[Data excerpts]
*** Block opens ***

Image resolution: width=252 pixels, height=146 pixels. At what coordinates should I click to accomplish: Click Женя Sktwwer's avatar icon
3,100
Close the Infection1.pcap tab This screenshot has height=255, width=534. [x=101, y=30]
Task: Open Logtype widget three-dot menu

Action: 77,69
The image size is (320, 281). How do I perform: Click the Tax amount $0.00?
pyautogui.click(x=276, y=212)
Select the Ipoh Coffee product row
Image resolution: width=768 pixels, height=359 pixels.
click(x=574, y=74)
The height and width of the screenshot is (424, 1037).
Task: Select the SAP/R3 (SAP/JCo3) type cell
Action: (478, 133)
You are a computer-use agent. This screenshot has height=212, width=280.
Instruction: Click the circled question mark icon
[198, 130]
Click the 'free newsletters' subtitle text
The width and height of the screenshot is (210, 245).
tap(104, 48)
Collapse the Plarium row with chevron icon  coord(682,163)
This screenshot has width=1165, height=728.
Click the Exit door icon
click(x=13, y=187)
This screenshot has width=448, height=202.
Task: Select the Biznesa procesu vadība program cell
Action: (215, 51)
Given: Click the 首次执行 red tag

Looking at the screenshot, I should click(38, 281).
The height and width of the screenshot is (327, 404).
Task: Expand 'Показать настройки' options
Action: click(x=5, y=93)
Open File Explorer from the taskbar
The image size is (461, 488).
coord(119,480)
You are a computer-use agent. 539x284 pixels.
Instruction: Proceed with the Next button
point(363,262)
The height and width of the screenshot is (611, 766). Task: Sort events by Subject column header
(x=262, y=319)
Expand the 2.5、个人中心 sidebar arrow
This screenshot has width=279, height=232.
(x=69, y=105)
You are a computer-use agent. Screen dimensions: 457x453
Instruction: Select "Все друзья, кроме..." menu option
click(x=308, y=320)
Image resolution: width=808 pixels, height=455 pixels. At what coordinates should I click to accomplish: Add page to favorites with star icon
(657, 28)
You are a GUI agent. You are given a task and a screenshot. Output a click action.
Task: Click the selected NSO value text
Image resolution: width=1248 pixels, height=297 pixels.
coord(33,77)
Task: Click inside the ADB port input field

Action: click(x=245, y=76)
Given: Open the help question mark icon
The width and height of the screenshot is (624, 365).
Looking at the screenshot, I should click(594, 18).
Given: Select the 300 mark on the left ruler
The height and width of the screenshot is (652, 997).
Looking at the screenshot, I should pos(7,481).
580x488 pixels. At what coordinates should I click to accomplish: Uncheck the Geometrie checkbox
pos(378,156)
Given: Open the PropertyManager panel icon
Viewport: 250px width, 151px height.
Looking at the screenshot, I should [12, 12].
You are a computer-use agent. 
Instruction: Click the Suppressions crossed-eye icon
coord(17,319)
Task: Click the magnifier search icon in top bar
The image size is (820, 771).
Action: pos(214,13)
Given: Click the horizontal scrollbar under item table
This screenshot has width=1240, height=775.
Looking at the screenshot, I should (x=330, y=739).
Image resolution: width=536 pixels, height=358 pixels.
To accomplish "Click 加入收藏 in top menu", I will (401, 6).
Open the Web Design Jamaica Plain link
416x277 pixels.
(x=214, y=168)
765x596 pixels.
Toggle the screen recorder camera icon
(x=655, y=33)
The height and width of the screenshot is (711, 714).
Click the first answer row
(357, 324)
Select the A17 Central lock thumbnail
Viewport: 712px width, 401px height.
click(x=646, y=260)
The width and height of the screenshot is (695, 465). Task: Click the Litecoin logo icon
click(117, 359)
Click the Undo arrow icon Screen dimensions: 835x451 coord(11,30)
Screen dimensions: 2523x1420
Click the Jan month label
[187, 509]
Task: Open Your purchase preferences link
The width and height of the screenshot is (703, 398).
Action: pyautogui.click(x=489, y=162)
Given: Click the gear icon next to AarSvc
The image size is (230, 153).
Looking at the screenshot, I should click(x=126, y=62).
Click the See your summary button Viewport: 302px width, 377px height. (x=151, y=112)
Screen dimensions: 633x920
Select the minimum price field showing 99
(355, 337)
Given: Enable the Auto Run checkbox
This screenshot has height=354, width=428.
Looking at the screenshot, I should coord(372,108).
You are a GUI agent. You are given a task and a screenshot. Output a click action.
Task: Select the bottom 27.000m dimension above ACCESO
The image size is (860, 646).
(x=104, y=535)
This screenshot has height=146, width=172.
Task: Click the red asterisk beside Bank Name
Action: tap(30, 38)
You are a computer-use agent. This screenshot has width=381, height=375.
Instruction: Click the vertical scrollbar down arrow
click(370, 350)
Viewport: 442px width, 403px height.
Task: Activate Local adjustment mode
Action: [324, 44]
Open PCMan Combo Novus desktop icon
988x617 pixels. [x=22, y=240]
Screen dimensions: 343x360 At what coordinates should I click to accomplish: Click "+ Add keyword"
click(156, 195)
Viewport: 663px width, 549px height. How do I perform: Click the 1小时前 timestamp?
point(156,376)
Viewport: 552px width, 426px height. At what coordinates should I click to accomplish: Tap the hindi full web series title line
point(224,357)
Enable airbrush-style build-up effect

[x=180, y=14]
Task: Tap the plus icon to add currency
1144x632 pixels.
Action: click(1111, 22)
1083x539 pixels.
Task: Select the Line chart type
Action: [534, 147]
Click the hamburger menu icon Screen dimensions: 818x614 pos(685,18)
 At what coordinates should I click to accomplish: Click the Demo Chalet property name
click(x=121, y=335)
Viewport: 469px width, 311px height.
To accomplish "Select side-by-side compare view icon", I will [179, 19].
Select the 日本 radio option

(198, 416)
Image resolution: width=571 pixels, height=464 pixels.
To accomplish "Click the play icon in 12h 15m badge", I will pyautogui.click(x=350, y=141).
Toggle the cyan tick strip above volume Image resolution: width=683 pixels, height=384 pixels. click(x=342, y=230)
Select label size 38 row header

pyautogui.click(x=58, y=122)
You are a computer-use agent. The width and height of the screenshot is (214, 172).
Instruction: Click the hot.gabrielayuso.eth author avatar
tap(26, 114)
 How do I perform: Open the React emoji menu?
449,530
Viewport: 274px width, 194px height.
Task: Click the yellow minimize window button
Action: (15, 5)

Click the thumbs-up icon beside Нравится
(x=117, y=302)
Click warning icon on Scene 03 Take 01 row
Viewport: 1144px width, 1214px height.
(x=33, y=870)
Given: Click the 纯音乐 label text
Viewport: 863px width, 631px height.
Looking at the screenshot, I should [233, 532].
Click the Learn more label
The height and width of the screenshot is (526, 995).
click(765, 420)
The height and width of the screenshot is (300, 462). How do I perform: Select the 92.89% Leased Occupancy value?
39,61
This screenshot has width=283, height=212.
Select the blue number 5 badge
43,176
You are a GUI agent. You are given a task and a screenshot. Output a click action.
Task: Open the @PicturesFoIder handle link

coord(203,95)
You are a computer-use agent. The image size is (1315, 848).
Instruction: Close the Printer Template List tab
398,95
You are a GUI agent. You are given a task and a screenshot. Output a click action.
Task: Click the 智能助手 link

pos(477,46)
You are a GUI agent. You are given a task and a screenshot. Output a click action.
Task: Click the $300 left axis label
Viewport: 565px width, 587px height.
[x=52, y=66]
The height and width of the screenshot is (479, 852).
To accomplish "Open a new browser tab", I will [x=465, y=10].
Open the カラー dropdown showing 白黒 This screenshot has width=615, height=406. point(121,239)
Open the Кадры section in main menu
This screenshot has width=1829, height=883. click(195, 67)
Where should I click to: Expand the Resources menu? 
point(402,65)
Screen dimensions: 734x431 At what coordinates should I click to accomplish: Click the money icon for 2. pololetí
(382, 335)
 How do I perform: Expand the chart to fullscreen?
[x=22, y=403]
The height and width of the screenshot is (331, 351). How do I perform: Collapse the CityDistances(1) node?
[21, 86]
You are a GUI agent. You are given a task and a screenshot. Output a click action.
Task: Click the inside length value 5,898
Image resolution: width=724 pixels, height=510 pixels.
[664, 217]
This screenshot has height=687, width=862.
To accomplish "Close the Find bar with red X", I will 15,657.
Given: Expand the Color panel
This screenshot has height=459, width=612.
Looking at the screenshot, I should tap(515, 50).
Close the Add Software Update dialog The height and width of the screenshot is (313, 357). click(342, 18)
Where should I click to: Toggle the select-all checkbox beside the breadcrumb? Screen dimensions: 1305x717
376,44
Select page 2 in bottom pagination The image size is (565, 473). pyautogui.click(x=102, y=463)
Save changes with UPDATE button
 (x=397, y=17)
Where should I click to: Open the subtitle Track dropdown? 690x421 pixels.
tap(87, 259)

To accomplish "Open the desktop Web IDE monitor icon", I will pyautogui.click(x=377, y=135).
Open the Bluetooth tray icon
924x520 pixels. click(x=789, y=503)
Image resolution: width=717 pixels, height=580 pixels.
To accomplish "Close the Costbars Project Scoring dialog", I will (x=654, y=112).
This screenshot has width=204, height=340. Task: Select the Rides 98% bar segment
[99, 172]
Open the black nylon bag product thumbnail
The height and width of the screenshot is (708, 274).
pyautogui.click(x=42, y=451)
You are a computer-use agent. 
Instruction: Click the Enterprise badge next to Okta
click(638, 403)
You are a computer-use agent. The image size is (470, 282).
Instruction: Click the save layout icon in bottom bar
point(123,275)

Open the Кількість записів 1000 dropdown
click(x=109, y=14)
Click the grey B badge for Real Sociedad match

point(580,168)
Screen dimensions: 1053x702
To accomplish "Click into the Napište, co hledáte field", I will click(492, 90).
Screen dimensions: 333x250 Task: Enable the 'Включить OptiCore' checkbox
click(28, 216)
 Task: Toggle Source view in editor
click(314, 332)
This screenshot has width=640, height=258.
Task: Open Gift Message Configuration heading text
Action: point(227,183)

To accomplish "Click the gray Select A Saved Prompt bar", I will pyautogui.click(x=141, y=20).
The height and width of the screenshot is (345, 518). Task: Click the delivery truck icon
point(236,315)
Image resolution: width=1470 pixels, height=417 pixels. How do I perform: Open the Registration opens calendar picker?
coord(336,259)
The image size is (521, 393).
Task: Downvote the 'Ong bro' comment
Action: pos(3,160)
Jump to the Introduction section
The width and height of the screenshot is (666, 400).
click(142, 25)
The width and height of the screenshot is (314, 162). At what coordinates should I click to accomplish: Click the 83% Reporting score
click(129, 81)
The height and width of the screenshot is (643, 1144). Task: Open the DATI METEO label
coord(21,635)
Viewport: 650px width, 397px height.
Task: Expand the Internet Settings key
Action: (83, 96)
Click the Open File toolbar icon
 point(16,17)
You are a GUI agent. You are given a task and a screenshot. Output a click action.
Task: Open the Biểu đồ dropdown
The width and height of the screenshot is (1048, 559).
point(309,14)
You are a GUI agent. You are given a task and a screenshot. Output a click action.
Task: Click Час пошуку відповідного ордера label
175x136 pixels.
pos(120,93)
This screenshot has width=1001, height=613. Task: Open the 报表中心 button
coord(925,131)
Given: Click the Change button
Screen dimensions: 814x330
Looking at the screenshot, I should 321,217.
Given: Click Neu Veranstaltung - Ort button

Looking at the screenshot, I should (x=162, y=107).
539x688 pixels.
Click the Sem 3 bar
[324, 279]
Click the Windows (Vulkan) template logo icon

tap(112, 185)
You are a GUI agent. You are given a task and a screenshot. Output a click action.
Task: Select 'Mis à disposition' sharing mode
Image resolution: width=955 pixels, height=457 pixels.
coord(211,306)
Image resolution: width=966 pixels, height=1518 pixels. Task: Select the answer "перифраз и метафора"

*** Block closes ***

ACTION ITEM:
The answer consists only of the lines from the one containing "Given: Click Neu Veranstaltung - Ort button" to the end of the records, each written out exactly.

RESPONSE:
Given: Click Neu Veranstaltung - Ort button

Looking at the screenshot, I should (x=162, y=107).
539x688 pixels.
Click the Sem 3 bar
[324, 279]
Click the Windows (Vulkan) template logo icon

tap(112, 185)
You are a GUI agent. You are given a task and a screenshot. Output a click action.
Task: Select 'Mis à disposition' sharing mode
Image resolution: width=955 pixels, height=457 pixels.
coord(211,306)
Image resolution: width=966 pixels, height=1518 pixels. Task: Select the answer "перифраз и метафора"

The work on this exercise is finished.